__PROVIDED RECORDS__
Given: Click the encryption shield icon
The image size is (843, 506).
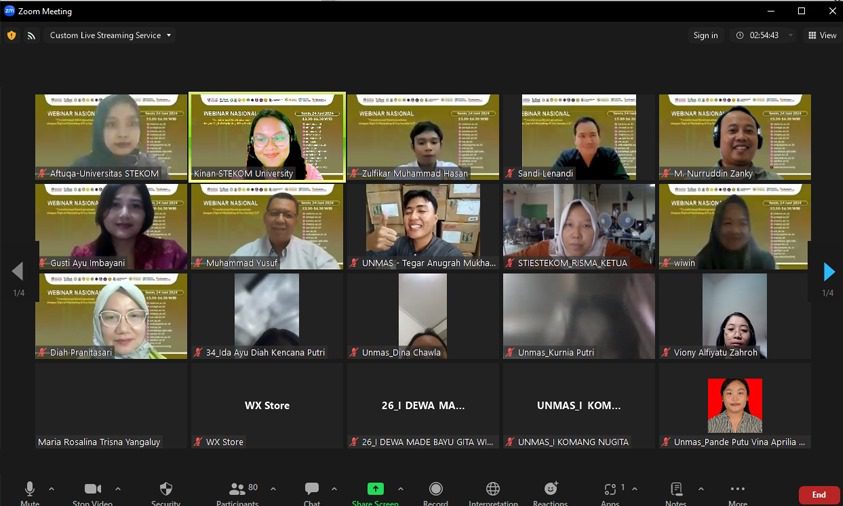Looking at the screenshot, I should pyautogui.click(x=12, y=35).
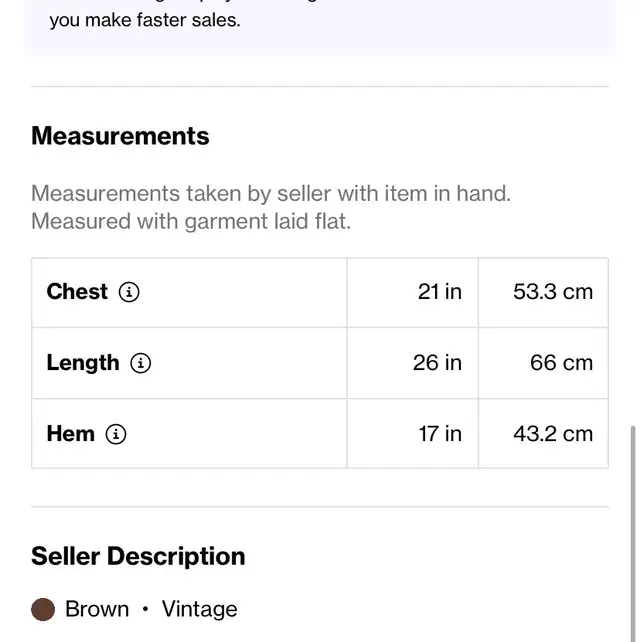Open the Chest measurement info icon
The height and width of the screenshot is (642, 640).
coord(129,292)
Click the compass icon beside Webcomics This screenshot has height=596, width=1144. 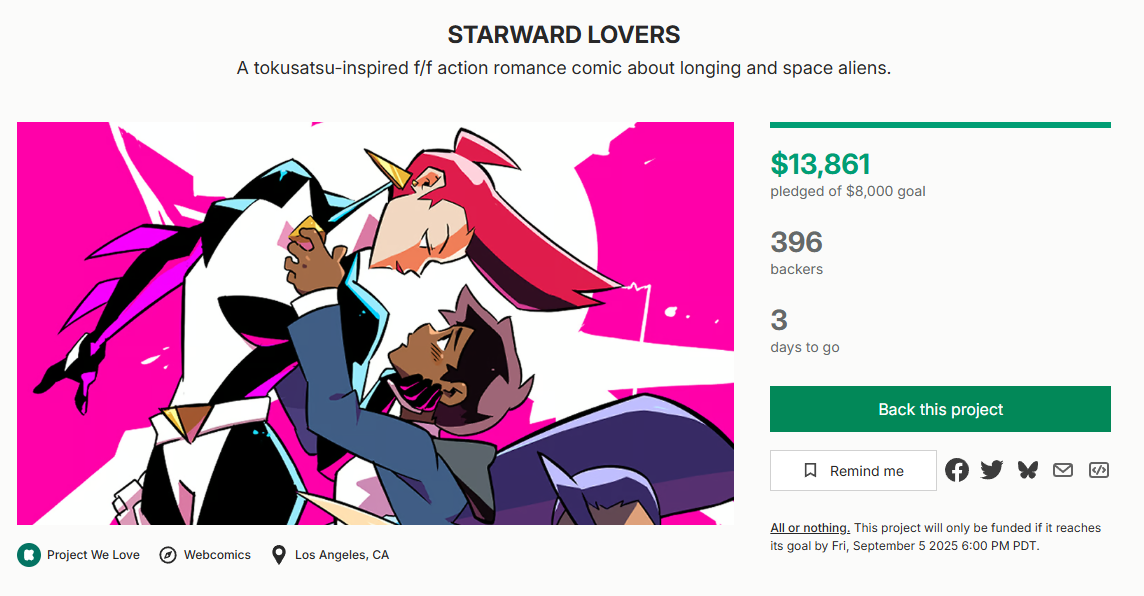coord(168,554)
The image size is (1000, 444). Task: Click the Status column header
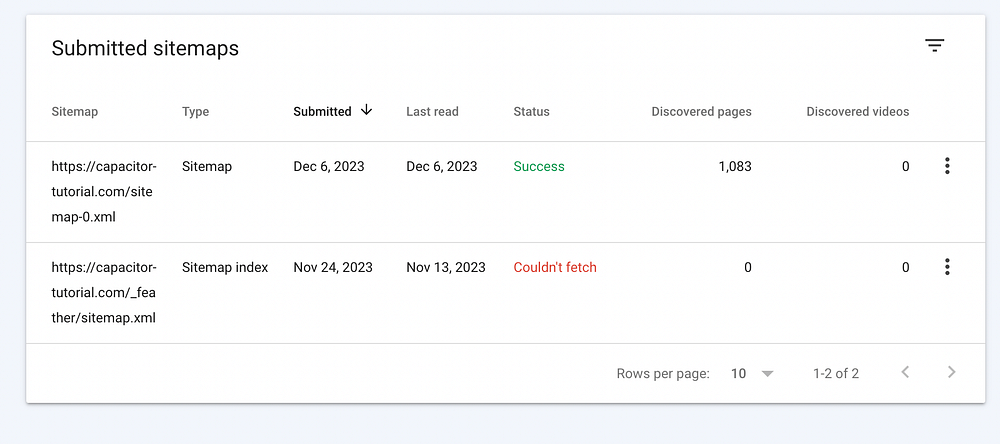[531, 112]
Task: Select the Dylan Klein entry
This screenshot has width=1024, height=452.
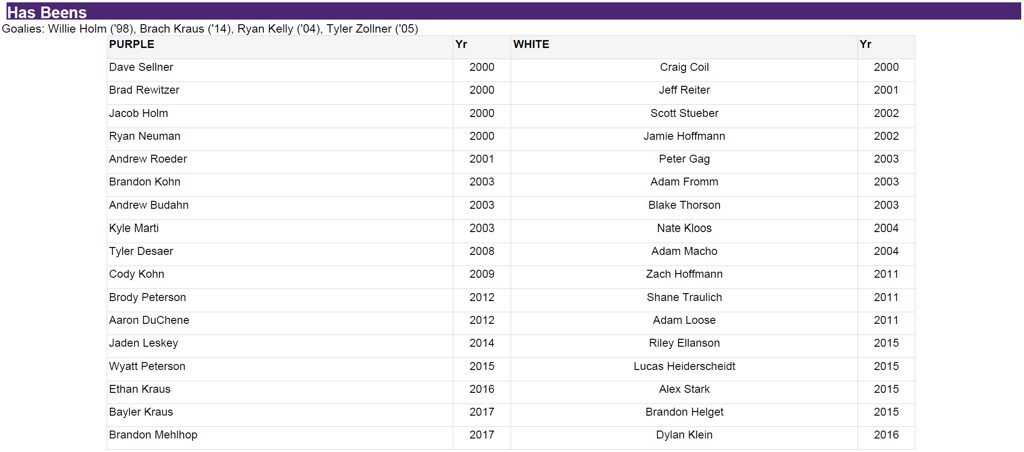Action: pos(684,436)
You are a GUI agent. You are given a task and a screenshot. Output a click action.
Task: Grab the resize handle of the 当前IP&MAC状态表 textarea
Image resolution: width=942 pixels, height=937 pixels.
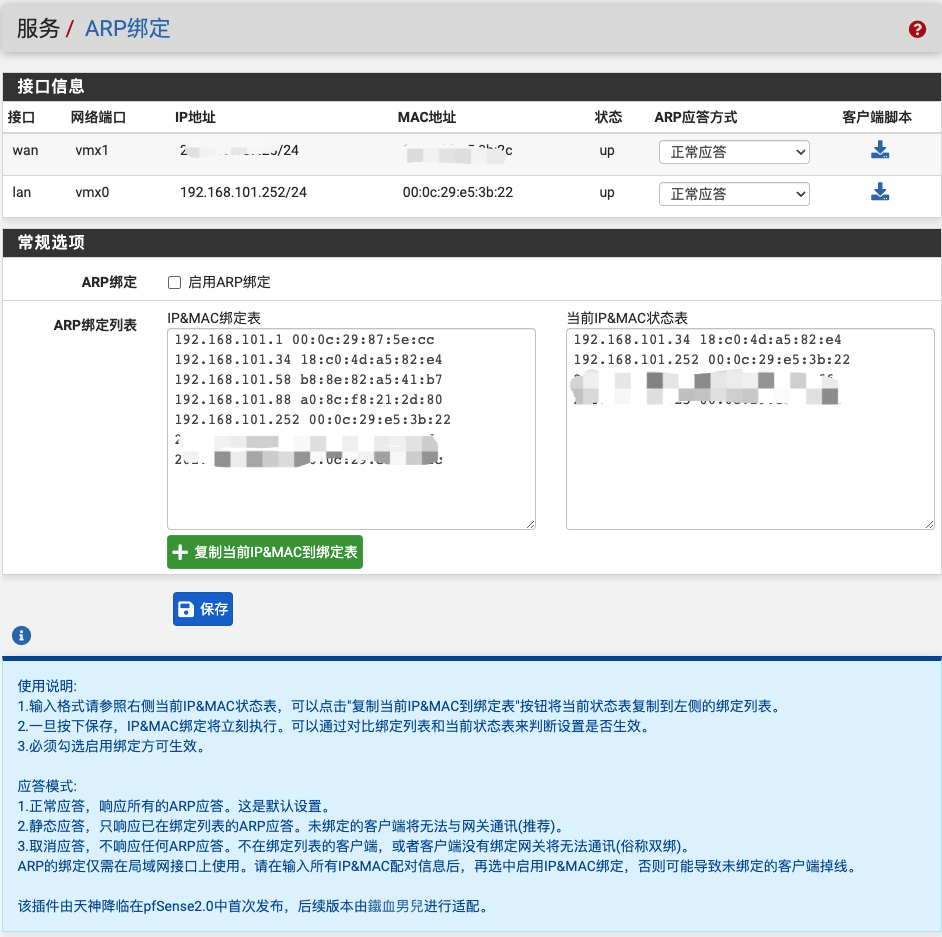[x=929, y=523]

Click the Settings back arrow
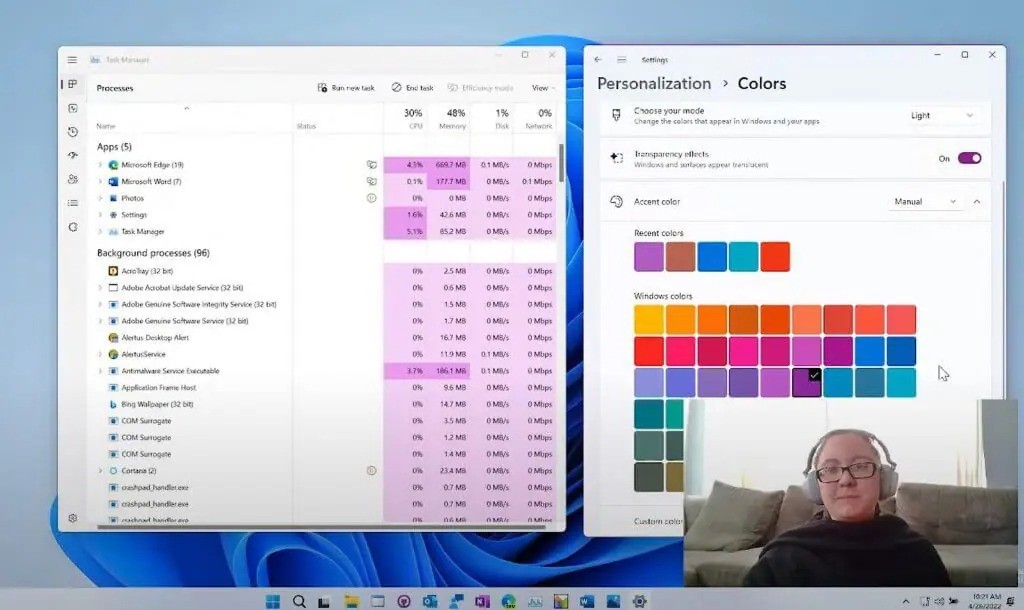pyautogui.click(x=598, y=60)
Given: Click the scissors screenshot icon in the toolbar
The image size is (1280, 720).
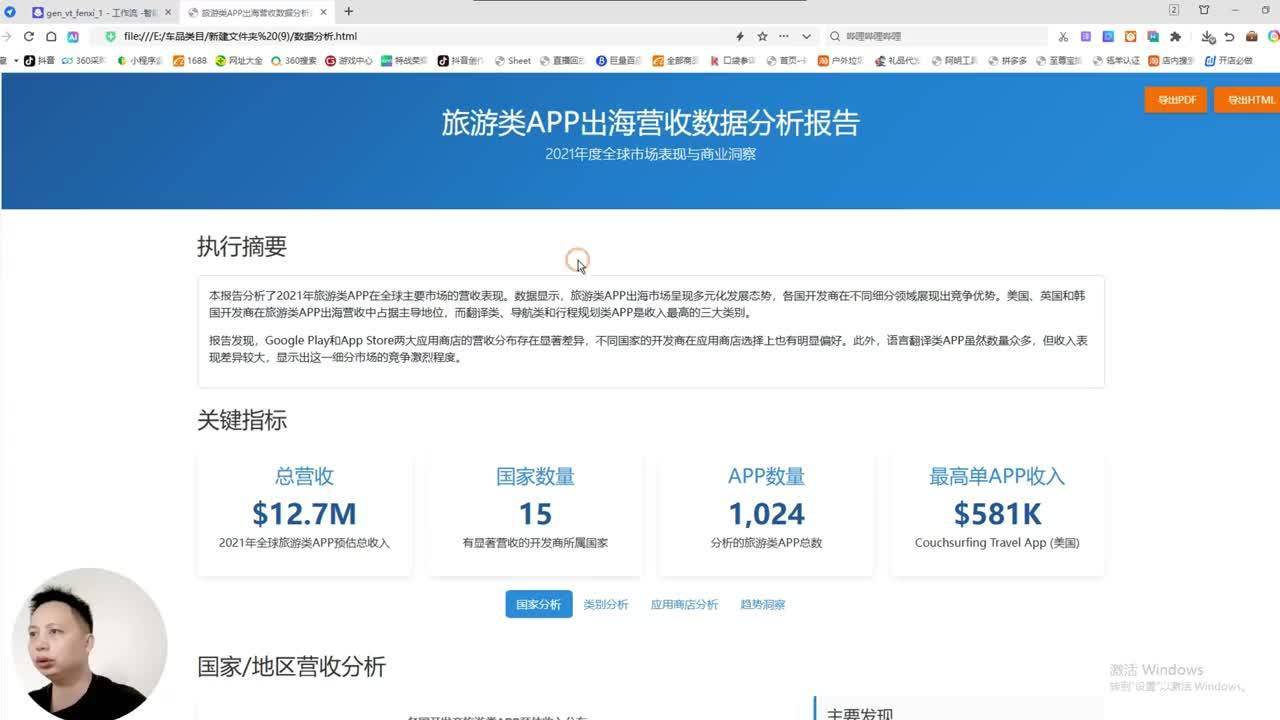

__TASK DETAILS__
Exclude the pictures and write out exactly the lines from the one holding "Image resolution: width=942" through the end of the entries, inclusive, and only those.

__YOUR RESPONSE__
Image resolution: width=942 pixels, height=937 pixels.
[x=929, y=523]

Click the Settings back arrow
pyautogui.click(x=598, y=60)
Given: Click the scissors screenshot icon in the toolbar
The image size is (1280, 720).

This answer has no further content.